At one time, carpets of wildflowers covered all of California, supported by vast networks of mycelia.

Mycelia, the name of a group of fungi, are necessary for decomposing plant matter. Its importance in the ecosystem is prime as it acts to build soil by breaking down carbon and common pollutants (including hydrocarbons and some pesticides). While it works in partnership with other fungi, organic matter would not decompose without mycelium.

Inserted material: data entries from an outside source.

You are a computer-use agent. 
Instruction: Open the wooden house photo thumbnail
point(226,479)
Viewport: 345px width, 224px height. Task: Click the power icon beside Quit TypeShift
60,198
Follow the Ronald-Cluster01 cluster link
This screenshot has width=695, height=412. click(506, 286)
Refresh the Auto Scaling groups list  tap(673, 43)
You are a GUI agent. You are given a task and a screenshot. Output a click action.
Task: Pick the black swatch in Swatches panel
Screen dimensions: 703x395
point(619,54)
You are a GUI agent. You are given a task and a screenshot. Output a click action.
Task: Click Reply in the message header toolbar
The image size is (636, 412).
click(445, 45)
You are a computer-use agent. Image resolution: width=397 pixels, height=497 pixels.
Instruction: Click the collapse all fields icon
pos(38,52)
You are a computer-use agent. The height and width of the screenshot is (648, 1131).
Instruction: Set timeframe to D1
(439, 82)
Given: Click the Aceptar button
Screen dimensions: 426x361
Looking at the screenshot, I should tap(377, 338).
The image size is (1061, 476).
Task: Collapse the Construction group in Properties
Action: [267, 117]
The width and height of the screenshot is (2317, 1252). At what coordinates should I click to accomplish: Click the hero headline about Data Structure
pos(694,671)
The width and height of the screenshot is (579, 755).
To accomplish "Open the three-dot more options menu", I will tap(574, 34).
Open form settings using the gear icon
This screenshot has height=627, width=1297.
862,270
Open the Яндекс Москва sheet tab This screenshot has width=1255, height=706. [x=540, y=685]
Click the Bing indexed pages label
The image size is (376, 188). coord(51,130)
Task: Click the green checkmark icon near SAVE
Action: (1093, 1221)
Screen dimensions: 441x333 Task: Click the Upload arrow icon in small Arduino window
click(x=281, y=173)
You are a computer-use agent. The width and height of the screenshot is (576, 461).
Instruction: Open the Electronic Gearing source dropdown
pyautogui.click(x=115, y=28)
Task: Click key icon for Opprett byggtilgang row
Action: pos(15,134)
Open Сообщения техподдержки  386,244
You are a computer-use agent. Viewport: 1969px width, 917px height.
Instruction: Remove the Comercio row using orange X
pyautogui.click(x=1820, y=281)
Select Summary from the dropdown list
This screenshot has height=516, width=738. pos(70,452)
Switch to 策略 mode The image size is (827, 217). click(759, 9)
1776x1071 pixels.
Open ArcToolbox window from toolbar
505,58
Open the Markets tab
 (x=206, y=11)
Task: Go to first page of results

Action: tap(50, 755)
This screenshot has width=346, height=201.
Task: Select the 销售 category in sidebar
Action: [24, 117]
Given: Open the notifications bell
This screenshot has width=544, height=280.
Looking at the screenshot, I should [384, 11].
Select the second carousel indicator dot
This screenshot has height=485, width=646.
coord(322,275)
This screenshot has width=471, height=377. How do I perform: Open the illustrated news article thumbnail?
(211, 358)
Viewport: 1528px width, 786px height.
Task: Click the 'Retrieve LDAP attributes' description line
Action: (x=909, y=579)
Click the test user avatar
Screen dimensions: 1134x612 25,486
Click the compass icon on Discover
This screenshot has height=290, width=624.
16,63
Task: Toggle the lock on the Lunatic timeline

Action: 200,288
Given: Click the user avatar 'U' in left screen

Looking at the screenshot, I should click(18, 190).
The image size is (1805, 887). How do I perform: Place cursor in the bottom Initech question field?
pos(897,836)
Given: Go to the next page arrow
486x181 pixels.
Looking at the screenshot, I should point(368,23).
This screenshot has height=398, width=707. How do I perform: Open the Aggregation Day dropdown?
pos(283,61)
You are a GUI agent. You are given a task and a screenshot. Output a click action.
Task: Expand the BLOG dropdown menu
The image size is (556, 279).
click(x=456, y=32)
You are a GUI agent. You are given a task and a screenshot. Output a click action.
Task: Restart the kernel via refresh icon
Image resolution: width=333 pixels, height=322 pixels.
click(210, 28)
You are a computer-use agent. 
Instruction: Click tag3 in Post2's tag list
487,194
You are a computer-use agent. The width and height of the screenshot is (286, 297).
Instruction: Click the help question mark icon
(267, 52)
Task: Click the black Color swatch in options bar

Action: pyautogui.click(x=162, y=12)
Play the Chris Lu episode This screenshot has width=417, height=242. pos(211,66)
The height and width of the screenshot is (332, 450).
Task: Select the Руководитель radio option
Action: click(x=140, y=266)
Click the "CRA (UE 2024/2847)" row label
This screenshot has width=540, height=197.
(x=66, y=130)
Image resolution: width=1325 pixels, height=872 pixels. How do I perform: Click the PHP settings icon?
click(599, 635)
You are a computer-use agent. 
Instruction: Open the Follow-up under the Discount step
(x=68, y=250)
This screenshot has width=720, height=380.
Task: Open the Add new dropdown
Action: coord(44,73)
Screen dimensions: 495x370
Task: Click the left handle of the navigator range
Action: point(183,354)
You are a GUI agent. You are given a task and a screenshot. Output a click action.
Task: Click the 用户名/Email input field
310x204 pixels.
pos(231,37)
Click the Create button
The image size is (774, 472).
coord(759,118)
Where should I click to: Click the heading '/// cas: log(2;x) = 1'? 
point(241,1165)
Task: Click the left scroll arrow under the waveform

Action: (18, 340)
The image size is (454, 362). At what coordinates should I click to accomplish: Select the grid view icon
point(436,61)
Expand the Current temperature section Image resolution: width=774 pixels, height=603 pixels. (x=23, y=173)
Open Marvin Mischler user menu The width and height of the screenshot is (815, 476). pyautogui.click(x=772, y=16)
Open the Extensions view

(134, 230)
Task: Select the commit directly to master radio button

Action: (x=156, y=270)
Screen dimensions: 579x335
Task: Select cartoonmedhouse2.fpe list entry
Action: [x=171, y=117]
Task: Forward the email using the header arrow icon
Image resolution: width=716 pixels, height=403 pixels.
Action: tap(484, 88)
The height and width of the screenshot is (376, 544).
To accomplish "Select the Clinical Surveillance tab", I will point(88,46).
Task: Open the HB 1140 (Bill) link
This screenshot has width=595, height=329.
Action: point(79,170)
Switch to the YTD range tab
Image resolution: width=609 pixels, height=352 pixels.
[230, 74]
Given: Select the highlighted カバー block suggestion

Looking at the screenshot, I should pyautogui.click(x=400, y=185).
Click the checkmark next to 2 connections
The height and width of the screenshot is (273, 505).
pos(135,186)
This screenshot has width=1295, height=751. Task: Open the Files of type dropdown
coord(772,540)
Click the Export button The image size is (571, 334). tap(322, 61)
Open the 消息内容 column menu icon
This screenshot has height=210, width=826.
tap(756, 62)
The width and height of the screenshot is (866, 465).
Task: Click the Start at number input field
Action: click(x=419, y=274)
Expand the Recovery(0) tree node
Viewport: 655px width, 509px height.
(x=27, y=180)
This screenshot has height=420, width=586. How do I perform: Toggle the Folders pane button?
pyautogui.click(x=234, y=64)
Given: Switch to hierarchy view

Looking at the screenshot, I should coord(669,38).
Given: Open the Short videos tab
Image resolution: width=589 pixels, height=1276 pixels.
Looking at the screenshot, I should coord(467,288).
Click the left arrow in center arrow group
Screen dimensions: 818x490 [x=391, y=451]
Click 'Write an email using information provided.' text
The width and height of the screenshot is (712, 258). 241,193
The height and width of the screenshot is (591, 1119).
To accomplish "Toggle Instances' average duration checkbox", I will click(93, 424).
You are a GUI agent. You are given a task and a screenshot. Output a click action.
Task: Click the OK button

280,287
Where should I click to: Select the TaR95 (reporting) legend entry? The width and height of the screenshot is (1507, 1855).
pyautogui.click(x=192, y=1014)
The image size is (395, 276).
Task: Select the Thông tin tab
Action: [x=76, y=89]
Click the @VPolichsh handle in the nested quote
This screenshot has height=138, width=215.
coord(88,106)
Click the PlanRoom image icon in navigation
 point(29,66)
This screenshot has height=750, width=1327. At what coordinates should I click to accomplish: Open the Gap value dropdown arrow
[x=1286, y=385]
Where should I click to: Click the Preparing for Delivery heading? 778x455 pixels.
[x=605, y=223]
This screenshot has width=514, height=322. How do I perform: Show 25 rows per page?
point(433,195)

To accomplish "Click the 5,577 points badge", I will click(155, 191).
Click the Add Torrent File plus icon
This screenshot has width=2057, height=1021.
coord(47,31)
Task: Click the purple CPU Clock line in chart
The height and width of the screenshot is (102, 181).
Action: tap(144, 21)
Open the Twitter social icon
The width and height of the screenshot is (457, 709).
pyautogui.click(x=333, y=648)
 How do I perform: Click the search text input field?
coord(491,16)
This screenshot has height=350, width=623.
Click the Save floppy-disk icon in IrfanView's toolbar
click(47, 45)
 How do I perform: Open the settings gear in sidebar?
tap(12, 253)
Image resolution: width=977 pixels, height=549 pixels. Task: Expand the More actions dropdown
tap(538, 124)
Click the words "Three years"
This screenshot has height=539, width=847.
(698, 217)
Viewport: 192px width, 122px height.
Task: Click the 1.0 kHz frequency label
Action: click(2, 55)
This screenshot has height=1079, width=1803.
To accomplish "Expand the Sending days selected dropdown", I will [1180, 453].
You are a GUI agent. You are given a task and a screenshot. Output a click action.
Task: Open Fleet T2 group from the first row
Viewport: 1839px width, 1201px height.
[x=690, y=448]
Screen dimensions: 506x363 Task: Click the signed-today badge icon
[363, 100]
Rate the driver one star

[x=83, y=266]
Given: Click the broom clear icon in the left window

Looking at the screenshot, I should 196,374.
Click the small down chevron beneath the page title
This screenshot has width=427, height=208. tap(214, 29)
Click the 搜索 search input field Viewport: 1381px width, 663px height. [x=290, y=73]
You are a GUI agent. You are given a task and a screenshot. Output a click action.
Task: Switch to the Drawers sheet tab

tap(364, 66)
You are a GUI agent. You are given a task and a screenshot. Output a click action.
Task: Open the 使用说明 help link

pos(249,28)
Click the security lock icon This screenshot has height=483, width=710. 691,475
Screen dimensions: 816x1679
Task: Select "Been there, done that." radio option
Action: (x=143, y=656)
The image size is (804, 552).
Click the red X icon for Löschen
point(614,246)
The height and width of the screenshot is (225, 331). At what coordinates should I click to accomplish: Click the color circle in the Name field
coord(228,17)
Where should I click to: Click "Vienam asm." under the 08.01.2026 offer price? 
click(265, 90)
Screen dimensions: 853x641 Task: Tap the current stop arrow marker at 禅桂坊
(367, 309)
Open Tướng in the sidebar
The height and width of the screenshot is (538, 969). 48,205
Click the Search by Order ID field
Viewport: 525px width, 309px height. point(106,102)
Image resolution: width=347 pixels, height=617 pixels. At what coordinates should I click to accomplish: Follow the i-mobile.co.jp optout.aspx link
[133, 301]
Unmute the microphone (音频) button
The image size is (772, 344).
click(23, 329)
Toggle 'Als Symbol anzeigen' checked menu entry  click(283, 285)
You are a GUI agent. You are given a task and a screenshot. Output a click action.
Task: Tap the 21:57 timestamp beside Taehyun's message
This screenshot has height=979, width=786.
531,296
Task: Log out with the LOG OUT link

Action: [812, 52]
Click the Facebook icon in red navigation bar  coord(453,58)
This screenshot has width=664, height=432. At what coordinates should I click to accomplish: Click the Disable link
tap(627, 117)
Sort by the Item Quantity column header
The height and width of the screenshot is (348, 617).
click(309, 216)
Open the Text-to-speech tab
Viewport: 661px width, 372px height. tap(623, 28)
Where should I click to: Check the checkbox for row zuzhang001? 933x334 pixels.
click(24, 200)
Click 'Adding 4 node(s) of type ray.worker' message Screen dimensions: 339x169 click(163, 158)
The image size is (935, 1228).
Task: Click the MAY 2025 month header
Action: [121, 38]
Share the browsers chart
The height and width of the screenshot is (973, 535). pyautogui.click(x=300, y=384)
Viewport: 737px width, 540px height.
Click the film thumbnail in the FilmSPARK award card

You may likely find it in a pile of old wood in your yard as it forms various-sized colonies that appear as thin, white strands. 

Mushroom's roots (mycélium) • Photo credit: The original uploader was Lex vB at Dutch Wikipedia., CC BY-SA 3.0, via Wikimedia Commons
Mustard Grass • Photo by moonjazz

Mustard, one of the first invasive plants to find California, likely came with the Spanish as they worked their way up the West Coast. Mustard, though, acts to sterilize the soil and is incompatible with mycelium. Thus, as mustard marched through the State, the carpets of native wildflowers disappeared as mustard took hold of our soils.

Soil health and the health of the river estuary rely on mycelia. The seemingly small act of removing mustard helps support a healthy balance in our local ecosystem and beyond.

Ceci, Jane’s long-time friend from Columbia, is ready for her next task.
August, the tamer of dead Coyote bush wood
Debris gatherer Peggy Pollard, member of the Sunrise Rotary Club & lead for UCSC International Students.

The San Lorenzo Valley Native Habitat Restoration Program integrates environmental and community needs to restore the riparian habitat and ensure the ongoing health and beauty of the watershed.